AranBiotech has invested in procuring the strong analytical capabilities needed to set the gold standard in Bioflex film and
SUS equipment. Testing is either carried out in-house or by qualified and approved external testing laboratories.
Bioflex film
Undergoes extensive testing for various properties that satisfy ASTM standard like Gauge, Bond Strength, Seal Strength, Gelbo test, Puncture Resistance, Tensile Strength (MD & TD), Elongation at Break (MD & TD), Coefficient of Friction, Oxygen, Transmission Rate, Water Vapor Transmission Rate, CO2 Transmission Rate and Haze. The film is also tested for biocompatibility.
Single Use Bags
Our 2D and 3D Single Use Bags also are subject to all Quality Control Tests conducted as per release specifications, regardless
of the target market, i.e whether they are used for Bioprocessing or other purposes. Our tests are validated and performed
by skilled and trained staff in state of the art facilities to ensure accuracy of results.
Key Tests
Some key test that our products undergo are:
• Integrity Testing
AranBiotech SUBs are tested for seal strength integrity and component/ assembly integrity, using validated procedures.
• Physio-Chemical Testing
Raw materials used for the production of our SUSs are subject to Physio-Chemical Testing as per USP <661> for plastic
containers.
• Pressure, Temperature Endurance
SUBs are validated to endure a wide range of operating pressure and temperature conditions that may be encountered
during use. They are also validated for burst pressure with air to ensure user and product safety in case of inadvertent
pressure build-up.
• Extractables and Leachables
Testing of extractables and leachables supports the use of Single-Use bags for biopharmaceutical manufacturing operations.
We work with international well known approved and certified laboratories on characterizing our SUBs for volatile, semivolatile
and non-volatile extractables with multiple extraction media under different conditions of time and temperature.
• Sterilization and Sterility testing
AranBiotech SUS are sterilized by gamma irradiation. The sterilization process has been validated as per ANSI/AAMI/ISO
11137:2006 which includes dose verification, dose mapping and periodical dose audits.
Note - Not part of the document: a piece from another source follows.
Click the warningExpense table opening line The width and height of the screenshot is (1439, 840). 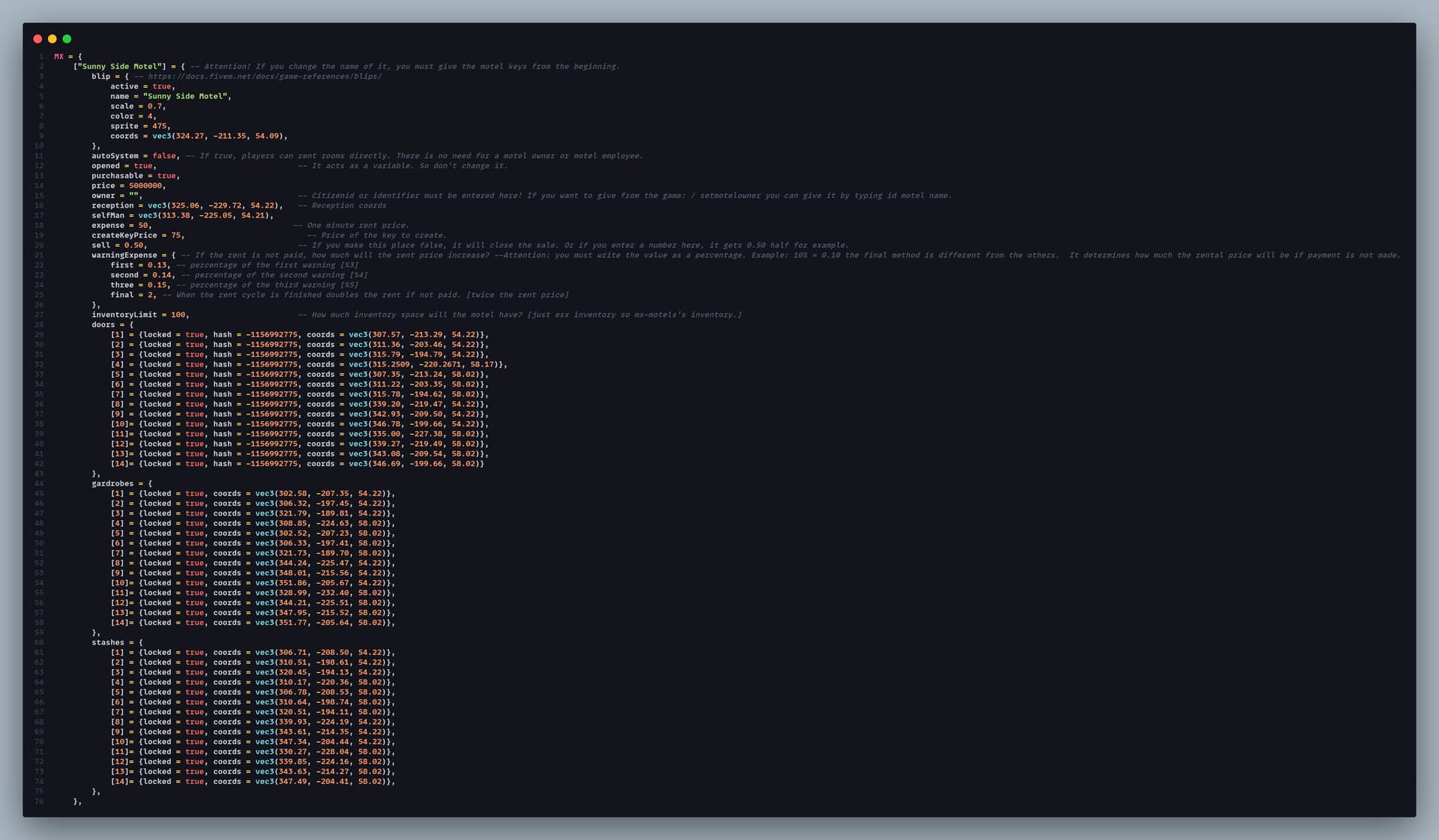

Our bags are sterilization at a dose range of 25-40 kGy and verified by bio-burden testing of multiple lots of the selected
test samples, calculation of verification dose and sterility testing. These studies also establish the maximum acceptable
dose for the product and conclude that when treated with the maximum acceptable dose, the product shall meet its
specified functional requirements throughout the defined lifetime.
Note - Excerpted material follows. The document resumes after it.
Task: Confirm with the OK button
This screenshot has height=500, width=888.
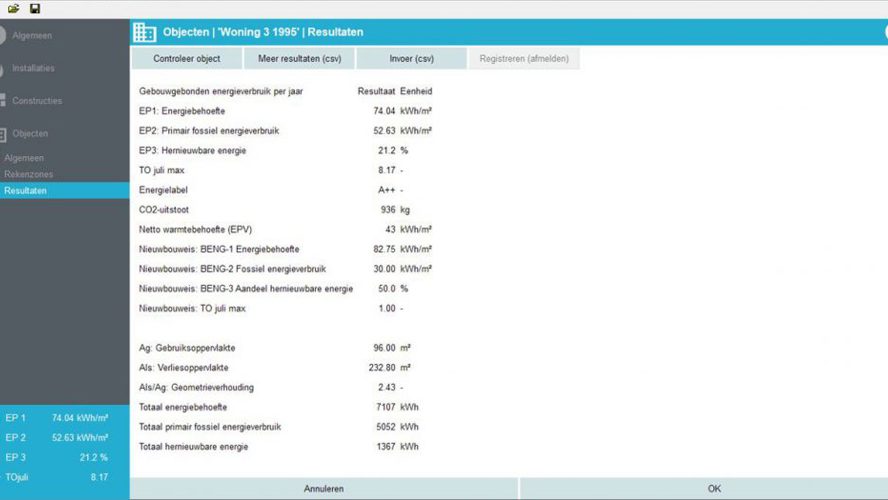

• Bacterial Endotoxin Testing
Our SUSs meet the specification of <0.25 EU/ml for endotoxins, as established by Limulus Amebocyte Lysate (LAL) Test
as per USP <85>.
• Biosafety
AranBiotech SUSs pass Biological Reactivity test, In-Vivo, as per USP <88> for Class VI plastics. They also pass the Biological
Reactivity Tests, In Vitro for Cytotoxicity as described in USP <87>.
• Leak Test
All AranBiotech 2D SUBs upto 50L size pass leak test conducted using state of the art, qualified Decay Test Machine.